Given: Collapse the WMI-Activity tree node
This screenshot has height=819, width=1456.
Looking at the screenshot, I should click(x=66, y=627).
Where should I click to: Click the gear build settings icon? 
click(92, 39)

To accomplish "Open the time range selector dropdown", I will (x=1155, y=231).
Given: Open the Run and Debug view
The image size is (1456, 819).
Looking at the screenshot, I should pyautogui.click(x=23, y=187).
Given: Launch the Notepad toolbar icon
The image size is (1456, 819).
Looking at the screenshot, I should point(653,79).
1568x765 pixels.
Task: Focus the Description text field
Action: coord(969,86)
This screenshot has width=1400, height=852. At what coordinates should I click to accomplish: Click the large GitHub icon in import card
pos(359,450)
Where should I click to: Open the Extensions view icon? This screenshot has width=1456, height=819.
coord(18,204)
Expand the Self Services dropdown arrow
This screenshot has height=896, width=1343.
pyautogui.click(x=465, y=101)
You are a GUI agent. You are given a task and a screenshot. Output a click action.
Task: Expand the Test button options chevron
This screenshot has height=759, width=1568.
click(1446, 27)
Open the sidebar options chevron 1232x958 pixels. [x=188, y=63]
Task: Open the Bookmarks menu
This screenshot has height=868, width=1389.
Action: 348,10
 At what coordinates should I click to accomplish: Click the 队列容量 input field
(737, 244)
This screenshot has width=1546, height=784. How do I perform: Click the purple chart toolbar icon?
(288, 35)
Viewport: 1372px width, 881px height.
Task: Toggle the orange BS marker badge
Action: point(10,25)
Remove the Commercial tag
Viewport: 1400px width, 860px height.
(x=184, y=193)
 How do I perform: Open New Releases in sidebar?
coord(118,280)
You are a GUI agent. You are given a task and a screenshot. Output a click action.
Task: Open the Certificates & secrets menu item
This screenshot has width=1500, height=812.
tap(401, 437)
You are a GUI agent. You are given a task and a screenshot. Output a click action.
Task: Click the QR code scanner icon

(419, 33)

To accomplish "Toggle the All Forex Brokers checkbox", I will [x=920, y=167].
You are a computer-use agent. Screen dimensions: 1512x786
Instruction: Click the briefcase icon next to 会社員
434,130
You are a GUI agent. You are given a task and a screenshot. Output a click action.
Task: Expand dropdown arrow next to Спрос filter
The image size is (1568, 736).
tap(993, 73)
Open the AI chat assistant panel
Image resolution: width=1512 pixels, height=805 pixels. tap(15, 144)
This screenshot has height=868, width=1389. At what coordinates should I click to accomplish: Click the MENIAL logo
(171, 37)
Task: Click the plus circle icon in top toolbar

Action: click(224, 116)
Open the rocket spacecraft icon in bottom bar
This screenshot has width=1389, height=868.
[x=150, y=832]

....................

Work to complete:
Please transcribe the material above in full, keeping every character intact.

Solution:
Given: Collapse the WMI-Activity tree node
This screenshot has height=819, width=1456.
Looking at the screenshot, I should click(x=66, y=627).
Where should I click to: Click the gear build settings icon? 
click(92, 39)

To accomplish "Open the time range selector dropdown", I will (x=1155, y=231).
Given: Open the Run and Debug view
The image size is (1456, 819).
Looking at the screenshot, I should pyautogui.click(x=23, y=187).
Given: Launch the Notepad toolbar icon
The image size is (1456, 819).
Looking at the screenshot, I should point(653,79).
1568x765 pixels.
Task: Focus the Description text field
Action: coord(969,86)
This screenshot has width=1400, height=852. At what coordinates should I click to accomplish: Click the large GitHub icon in import card
pos(359,450)
Where should I click to: Open the Extensions view icon? This screenshot has width=1456, height=819.
coord(18,204)
Expand the Self Services dropdown arrow
This screenshot has height=896, width=1343.
pyautogui.click(x=465, y=101)
You are a GUI agent. You are given a task and a screenshot. Output a click action.
Task: Expand the Test button options chevron
This screenshot has height=759, width=1568.
click(1446, 27)
Open the sidebar options chevron 1232x958 pixels. [x=188, y=63]
Task: Open the Bookmarks menu
This screenshot has height=868, width=1389.
Action: 348,10
 At what coordinates should I click to accomplish: Click the 队列容量 input field
(737, 244)
This screenshot has width=1546, height=784. How do I perform: Click the purple chart toolbar icon?
(288, 35)
Viewport: 1372px width, 881px height.
Task: Toggle the orange BS marker badge
Action: point(10,25)
Remove the Commercial tag
Viewport: 1400px width, 860px height.
(x=184, y=193)
 How do I perform: Open New Releases in sidebar?
coord(118,280)
You are a GUI agent. You are given a task and a screenshot. Output a click action.
Task: Open the Certificates & secrets menu item
This screenshot has width=1500, height=812.
tap(401, 437)
You are a GUI agent. You are given a task and a screenshot. Output a click action.
Task: Click the QR code scanner icon

(419, 33)

To accomplish "Toggle the All Forex Brokers checkbox", I will [x=920, y=167].
You are a computer-use agent. Screen dimensions: 1512x786
Instruction: Click the briefcase icon next to 会社員
434,130
You are a GUI agent. You are given a task and a screenshot. Output a click action.
Task: Expand dropdown arrow next to Спрос filter
The image size is (1568, 736).
tap(993, 73)
Open the AI chat assistant panel
Image resolution: width=1512 pixels, height=805 pixels. tap(15, 144)
This screenshot has height=868, width=1389. At what coordinates should I click to accomplish: Click the MENIAL logo
(171, 37)
Task: Click the plus circle icon in top toolbar

Action: click(224, 116)
Open the rocket spacecraft icon in bottom bar
This screenshot has width=1389, height=868.
[x=150, y=832]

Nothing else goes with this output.